The group, officially known as the Task Force to Study Implementing a Civil Right to Counsel in Maryland, was composed of a number of judges, attorneys, delegates and state senators. The task force has been meeting since December 2013 to discuss providing legal representation to low-income civil litigants. In a report submitted to Governor Martin O’Malley and the Maryland General Assembly on October 1, the group stated that Marylanders who qualify for legal aid and are involved in child custody and civil domestic violence cases should have a right to a lawyer at public expense.

While the task force did not specify an income level for legal aid, one nonprofit organization offering civil legal aid, Maryland Legal Aid, stipulates that applicants much fall within 125% of the federal poverty guidelines, meaning litigants must earn less than $14,588 as an individual or less than $29,813 for a family of four.
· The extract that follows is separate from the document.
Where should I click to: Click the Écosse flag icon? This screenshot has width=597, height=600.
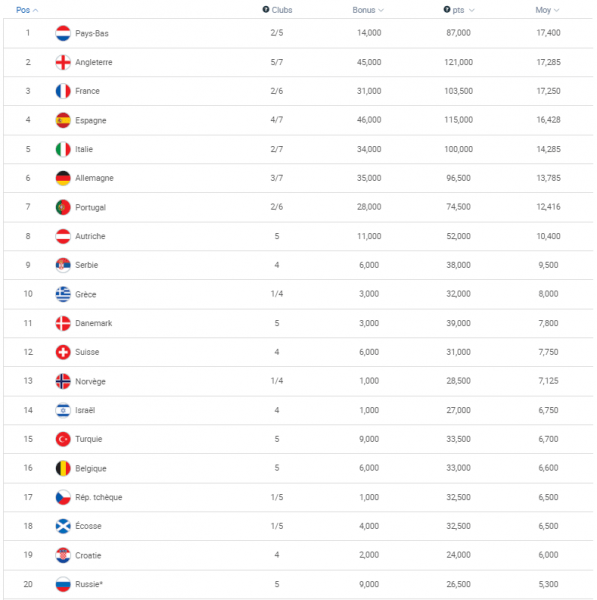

Meanwhile, most other programs offering low-income legal help require an individual income of less than $27,390 a year, or less than $52,674 for a family of four.

Currently, a bill which outlines the task force’s recommendations and is sponsored by Sandy Rosenberg, D-Baltimore, is scheduled to be introduced to the state’s legislature at the start of the next session, January 14. While some lawmakers are expected to balk at the project costs, which are planned to reach more than $4.8 million per year to fund both domestic violence and custody cases, some are pointing out that the improved programs could save money in the long run: for example, trials would be shorter and more efficient, and the state could save on social services, such as homeless shelters, that low-income litigants might otherwise need over the course of their cases.

Studies show that family law cases, which include child custody and domestic violence matters, make up more than one-third of all cases filed in Maryland courts. According to an attorney at Maryland Legal Aid, the majority of low-income clients facing civil cases are involved in child custody cases, an unsurprising observation given the prevalence of this type of legal situation: studies show that 82% of women separating from their partners in the United States want to be the custodial parent. Legal experts say that some of these cases may also be complicated by allegations of domestic violence, which require additional legal action, but would also be covered under the task force’s recommendations.

If approved by the state Senate, the extended legal representation and legal aid would likely begin in 2015. Until then, however, many Marylanders undergoing civil and family law cases remain without the legal representation they may need to protect their families and win their cases.